Luís Onofre was re-elected for a second two-year term as President of the European Footwear Industry Confederation (CEC), the entity representing the European footwear industry, consisting of 21 thousand companies responsible for 278 thousand jobs. The entrepreneur and designer born in Oliveira de Azeméis, who is also President of the Portuguese Footwear, Components, Leather Goods Manufacturers’ Association, APICCAPS) was unanimously re-elected during the last General Assembly of the CEC, held on the 25th of June. Luís Onofre’s first term was marked by an unprecedented economic and health crisis: “These two years were the most difficult for our sector, but we have to look for further opportunities for European footwear to strengthen its status in international markets. Maintaining free and fair trade is our priority, namely a system based on free, fair and balanced trade”, he concluded. Over the past two years, the CEC has focused its efforts towards pleading for open and rules-based trade to European Union institutions, in the broader context of the new European Industrial Strategy that sets out instruments and complementary regulations to support the green and digital transitions of footwear companies. “COVID-19’s unprecedented impact on European industry has triggered a much-needed update of the European Industry Strategy. Aiming to facilitate the transition of the European industrial sectors to a greener and digital economy, the strategy also recognizes the importance of maintaining a strong industry in Europe to guarantee its autonomy”.
Upholding Free and Fair Trade
A system that relies on open trade based on rules and where global trade partners operate on a level-playing field is the best possible constellation for the European footwear industry to both flourish at home and grow internationally.
When it comes to open trade, the CEC closely worked with European decision-makers and advocates to push forward the EU-Mercosur Association Agreement and speed its ratification process. An important agreement for economic and geopolitical reasons alike, the Mercosur trade agreement is highly praised by European footwear companies and an excellent opportunity for the EU to promote its values and environmental standards while contribute to the sustainability of the economic model of Mercosur countries. Another strategic market for EU footwear is the US, and with the new US President, it is expected to soon restore the trans-Atlantic alliance. The CEC and their American counterparts are committed to actively partake in relaunching trade relations together with European and American public authorities.
CEC has also been actively involved in the upcoming revision of the EU Generalised Scheme of Preference (GSP) to ensure that the future Regulation includes the necessary safeguard measures to protect EU footwear companies and ensure export product diversification of the beneficiary countries in order they develop their economies.
Jumping with both feet into the green and digital economy
The unprecedented impact of Covid-19 on the European industry triggered a much-needed update of the European Industrial Strategy. Aiming to facilitate European industrial sectors’ transition to a greener and more digital economy, the strategy also recognizes the importance of maintaining a strong industrial fabric within Europe to secure its strategic autonomy. During CEC’s General Assembly, Ms. Valentina Superti, Director Ecosystems Textiles and Tourism in European Commission,’ DG GROW, made it clear that “every crisis is an accelerator of trends, and although digitalisation and sustainability were latent topics, they are now more important than ever and this will lead to changes in every company’s business model”.

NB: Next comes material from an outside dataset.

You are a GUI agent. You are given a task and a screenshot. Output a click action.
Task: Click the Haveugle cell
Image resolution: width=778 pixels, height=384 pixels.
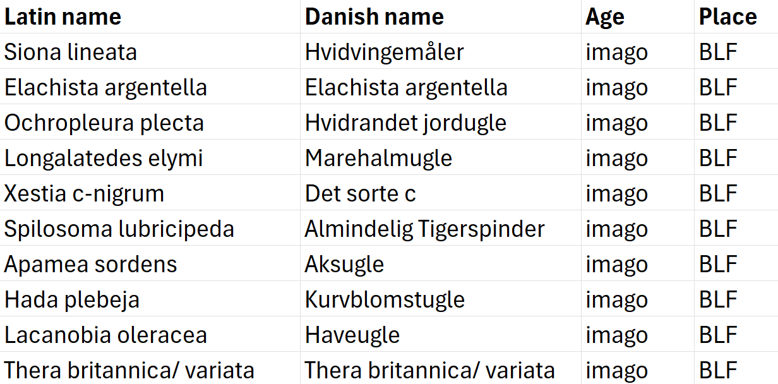[x=441, y=334]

Raising interest for the sector among young people
In 2019, 70% of EU companies reported being unable to find qualified workers hampered investments and further growth, and such a situation is the reality for many European footwear companies. Suffering from a lack of attractiveness due to antiquated prejudices and misconceptions, European footwear companies have difficulties in finding young recruits to replace ageing workers. During these past two years, the CEC has been part of multiple European projects (#InMyShoes, Erasmus+ Blueprint Skills4Smart TCLF Industries 2030) aiming to show young people what it is really like to work in a footwear company: good jobs, career progression opportunities, new digital and green production tools and processes.
In the next two years, CEC will continue under Luis Onofre’s presidency to advocate on behalf of European footwear companies to make sure that EU actions support them in adapting to and benefiting from the green and digital opportunities. It will make sure that their voices are heard so that the EU continues to be an open and reliable trade partner while setting clear and equitable rules for all players. CEC in collaboration with all regional and national footwear stakeholders will continue promoting the sector to a younger audience, while promoting investments in upskilling and reskilling the current and prospective workforce. As Luis Onofre stated, “support for innovation, a free but fair trade policy and European collaboration at all levels to further skills development are the most vital elements to guarantee the prosperity of European small-and medium-sized businesses today.